The 2012 Joseph Phelps Cabernet Sauvignon Napa Valley is aromatically generous with both black and red fruit; the bouquet sports a definite sweet note with aromas of vanilla and underlying notes of toasted cedar. The tannins are chalky, dusty gripping and course in their youth – lingering on the sides and back of the palate for some time. We have since tasted newer vintages; this particular wine is always very approachable in its youth.

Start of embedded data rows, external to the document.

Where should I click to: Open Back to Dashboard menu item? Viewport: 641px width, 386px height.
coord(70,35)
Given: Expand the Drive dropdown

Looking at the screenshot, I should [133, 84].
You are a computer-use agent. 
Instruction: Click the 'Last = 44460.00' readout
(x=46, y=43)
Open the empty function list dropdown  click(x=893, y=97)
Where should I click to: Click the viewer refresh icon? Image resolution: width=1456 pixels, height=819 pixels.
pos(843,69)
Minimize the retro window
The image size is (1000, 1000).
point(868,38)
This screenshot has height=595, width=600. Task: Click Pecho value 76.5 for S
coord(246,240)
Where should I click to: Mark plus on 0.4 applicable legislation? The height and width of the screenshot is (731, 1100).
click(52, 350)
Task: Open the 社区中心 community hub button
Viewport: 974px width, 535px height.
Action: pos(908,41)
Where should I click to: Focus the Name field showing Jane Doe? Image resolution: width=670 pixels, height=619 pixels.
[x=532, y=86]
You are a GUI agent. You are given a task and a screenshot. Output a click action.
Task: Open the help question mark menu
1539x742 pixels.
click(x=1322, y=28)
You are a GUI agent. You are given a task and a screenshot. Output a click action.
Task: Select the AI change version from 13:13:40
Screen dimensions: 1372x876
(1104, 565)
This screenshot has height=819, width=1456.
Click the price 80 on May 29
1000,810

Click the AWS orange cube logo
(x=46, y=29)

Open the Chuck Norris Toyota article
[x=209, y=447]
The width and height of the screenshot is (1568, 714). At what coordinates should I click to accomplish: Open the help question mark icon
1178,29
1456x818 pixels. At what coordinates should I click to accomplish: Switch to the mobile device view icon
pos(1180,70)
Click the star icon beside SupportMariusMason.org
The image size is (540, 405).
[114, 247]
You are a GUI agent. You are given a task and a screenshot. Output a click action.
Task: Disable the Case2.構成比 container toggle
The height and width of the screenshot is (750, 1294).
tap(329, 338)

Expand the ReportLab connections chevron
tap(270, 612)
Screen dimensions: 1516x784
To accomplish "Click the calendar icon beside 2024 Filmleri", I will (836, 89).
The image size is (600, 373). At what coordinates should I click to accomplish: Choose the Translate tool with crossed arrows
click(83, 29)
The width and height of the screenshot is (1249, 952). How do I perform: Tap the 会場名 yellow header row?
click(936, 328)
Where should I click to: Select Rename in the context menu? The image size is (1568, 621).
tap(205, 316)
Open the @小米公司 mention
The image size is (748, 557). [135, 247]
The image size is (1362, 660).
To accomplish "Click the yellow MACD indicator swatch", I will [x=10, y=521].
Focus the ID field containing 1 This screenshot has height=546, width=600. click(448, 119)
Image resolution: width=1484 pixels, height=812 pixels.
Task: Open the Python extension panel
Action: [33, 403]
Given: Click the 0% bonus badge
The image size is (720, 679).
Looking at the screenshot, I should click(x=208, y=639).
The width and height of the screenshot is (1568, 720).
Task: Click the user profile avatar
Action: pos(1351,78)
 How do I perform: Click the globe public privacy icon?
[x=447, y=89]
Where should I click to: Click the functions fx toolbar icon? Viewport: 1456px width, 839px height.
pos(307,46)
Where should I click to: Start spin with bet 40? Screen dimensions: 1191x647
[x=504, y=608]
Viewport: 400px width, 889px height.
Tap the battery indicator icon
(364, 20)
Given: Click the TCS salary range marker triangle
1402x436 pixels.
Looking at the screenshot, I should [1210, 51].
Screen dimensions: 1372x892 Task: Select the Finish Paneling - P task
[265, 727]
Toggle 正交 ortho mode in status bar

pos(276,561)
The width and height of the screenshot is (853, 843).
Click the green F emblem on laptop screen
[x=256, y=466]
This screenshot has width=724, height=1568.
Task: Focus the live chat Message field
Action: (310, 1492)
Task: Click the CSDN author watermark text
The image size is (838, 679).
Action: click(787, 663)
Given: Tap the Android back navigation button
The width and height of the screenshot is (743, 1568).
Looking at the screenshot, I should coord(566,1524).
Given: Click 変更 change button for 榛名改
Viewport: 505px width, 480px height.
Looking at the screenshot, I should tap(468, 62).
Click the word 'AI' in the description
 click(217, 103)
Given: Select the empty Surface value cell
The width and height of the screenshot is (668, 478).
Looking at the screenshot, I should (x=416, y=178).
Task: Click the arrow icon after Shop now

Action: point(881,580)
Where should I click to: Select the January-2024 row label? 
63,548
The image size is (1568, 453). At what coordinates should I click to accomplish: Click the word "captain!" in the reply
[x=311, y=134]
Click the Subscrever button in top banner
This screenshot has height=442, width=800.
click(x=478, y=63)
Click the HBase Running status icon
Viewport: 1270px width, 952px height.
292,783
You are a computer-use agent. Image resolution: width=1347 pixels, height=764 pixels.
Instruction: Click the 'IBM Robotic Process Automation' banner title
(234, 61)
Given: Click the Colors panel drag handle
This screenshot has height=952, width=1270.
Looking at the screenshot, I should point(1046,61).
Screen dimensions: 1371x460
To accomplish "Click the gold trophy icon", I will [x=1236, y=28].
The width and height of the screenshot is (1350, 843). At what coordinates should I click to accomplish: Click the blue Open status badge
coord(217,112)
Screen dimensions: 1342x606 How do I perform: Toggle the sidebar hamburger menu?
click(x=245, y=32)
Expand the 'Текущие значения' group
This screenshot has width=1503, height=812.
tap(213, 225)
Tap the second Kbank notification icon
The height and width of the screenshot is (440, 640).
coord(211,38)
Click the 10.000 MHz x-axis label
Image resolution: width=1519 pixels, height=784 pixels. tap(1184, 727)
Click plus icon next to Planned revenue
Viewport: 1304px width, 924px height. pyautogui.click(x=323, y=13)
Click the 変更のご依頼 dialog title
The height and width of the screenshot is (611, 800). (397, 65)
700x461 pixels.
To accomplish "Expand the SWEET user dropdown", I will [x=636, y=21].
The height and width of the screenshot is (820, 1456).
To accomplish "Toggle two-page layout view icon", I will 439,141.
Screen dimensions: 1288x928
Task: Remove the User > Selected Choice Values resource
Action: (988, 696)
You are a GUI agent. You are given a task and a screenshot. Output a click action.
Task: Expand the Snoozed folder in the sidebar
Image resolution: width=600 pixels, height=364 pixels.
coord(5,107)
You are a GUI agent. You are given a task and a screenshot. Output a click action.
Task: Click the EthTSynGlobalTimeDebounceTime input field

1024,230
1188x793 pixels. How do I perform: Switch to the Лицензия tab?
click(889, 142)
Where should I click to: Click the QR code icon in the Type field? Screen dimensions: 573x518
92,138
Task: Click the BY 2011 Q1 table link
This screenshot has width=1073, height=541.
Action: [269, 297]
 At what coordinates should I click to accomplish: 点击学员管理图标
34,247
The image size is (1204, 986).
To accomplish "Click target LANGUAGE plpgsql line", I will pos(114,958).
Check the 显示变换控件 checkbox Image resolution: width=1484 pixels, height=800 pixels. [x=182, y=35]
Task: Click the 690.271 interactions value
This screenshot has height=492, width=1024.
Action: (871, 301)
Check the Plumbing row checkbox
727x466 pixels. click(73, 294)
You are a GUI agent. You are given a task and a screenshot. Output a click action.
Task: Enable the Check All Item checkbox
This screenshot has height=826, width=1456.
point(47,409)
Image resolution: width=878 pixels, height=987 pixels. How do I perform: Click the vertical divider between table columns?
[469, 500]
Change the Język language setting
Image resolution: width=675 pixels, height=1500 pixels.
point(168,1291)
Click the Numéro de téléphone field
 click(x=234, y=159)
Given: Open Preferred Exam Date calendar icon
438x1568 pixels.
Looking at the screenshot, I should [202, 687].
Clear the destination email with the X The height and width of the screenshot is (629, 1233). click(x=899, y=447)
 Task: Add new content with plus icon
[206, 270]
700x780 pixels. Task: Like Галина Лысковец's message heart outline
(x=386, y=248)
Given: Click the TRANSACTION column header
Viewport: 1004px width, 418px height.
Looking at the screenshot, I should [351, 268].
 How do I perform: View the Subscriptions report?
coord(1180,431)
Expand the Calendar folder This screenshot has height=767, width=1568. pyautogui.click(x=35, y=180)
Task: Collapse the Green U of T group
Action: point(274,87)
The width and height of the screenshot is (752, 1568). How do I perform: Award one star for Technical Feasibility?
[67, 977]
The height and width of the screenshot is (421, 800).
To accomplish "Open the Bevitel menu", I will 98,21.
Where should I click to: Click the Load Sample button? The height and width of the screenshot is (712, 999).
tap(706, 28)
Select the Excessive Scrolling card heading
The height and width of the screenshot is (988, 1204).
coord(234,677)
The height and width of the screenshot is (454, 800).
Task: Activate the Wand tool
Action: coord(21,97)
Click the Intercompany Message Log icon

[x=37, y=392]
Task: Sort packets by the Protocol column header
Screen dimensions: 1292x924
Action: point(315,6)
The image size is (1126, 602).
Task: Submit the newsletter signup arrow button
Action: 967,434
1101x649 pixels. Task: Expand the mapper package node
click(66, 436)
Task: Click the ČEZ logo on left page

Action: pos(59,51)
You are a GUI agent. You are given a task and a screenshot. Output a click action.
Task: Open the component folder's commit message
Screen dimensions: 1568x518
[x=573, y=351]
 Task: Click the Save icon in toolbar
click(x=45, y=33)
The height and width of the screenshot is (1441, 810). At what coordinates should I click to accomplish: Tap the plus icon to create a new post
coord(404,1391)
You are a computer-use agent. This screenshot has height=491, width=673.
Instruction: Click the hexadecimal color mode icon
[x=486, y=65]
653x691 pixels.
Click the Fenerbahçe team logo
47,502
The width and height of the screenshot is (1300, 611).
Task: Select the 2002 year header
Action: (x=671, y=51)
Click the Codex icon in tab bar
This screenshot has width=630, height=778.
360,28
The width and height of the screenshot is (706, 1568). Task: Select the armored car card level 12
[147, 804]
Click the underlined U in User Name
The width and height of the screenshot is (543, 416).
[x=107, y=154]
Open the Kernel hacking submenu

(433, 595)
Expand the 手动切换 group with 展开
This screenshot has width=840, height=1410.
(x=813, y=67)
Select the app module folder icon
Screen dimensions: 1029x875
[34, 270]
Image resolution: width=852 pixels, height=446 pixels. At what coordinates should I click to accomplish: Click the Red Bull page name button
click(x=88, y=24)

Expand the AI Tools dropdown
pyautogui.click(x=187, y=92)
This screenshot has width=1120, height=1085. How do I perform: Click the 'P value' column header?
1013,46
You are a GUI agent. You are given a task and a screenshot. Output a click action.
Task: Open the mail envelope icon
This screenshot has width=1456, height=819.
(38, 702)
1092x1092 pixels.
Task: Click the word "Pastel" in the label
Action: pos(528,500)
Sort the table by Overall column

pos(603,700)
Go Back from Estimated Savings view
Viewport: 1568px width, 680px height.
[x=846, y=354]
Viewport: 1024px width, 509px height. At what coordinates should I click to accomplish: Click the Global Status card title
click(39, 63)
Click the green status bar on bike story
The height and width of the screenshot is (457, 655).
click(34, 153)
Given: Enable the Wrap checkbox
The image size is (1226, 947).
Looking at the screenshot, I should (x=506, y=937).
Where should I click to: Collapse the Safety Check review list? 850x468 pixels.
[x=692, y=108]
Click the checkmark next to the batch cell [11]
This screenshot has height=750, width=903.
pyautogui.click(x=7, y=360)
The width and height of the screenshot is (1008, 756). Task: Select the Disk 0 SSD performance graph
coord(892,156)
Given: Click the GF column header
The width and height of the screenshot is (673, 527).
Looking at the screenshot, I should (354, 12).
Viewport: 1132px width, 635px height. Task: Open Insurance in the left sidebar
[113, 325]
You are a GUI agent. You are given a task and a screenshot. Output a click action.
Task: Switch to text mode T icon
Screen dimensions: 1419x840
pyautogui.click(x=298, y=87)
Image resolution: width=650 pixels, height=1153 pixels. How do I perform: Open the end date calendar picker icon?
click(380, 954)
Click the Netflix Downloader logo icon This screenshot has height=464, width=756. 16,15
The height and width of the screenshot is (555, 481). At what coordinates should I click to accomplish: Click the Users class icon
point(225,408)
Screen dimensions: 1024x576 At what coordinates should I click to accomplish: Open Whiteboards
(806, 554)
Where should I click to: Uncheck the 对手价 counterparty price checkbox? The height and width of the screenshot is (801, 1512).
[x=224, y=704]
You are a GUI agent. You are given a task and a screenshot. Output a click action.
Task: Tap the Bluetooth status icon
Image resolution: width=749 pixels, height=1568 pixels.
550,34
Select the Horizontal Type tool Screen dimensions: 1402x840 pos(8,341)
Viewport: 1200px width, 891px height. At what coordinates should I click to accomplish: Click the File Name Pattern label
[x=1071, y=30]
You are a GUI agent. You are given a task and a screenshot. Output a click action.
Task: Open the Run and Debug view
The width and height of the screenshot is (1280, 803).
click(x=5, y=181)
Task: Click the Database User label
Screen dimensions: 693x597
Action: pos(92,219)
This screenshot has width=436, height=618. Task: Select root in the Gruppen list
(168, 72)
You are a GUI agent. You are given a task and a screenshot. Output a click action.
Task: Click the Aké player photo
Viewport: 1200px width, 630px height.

And a very unique wine is the Eisrebe, made from 100% varietal Scheurebe (grown on site) now bottled under the name Delice. This is a white variety that is a hybrid crossing of Sylvaner and Riesling developed in 1916 by Dr. George Scheu, a German botanist. We are aware of no other Napa Valley winery growing or producing wine from this variety and perhaps there are only several producers of this variety in the United States. In the spirit of Ice Wine, every year the grapes from these vines are harvested late in the year and then frozen at -5 degrees Fahrenheit, then partially thawed, pressed and fermented in stainless steel tanks. This wine is always bottled as 375ml.
The 2018 Joseph Phelps Delice Scheurebe (100% varietal) is deep gold in color; the bouquet offers aromas of honey, ripe pear, apple and mango. One immediately notices the significant richness and sheer amount of flavor on the entry and then across the palate including apricot, peach, nectarine and freshly pressed apple. This wine offers ripe and rich flavors; on their own they would be perhaps linear, but these are complemented nicely with a brightness of acidity which keeps the palate lively and fresh. The finish is supple, long and intense. This wine is only 8% alcohol so one can drink more of this beautiful nectar without getting too tipsy.
Freestone Winery, Sonoma County
This is production facility and does not see visitors.
Phelps has long been involved in charitable endeavors – one prominent donation was land for the nearby River Ranch Farm Worker Center which provides housing to seasonal workers.
In 2013 critic Robert Parker tasted through all vintages of Insignia and assigned each vintage a scored rating. Upon conducting this re-tasting he rated the 1974 much higher than his original score! (See video below).
And in 2018, the book The Best We Can Be: The Life and Wisdom of Joseph Phelps highlights the lives of Joseph Phelps and his children. Written by the Phelps family with Napa based author and publisher, Paul Chutkow. This is an educational and an inspirational book.
And a bit of local trivia – Joseph Phelps used to own the iconic Oakville Grocery in Oakville.
Phelps’s granddaughter, Kelsey Phelps continues the family tradition of producing wine. Her own brand is called Seppi, the name she used to call her grandfather (short for Giuseppe). Seppi focuses on producing sparkling wines.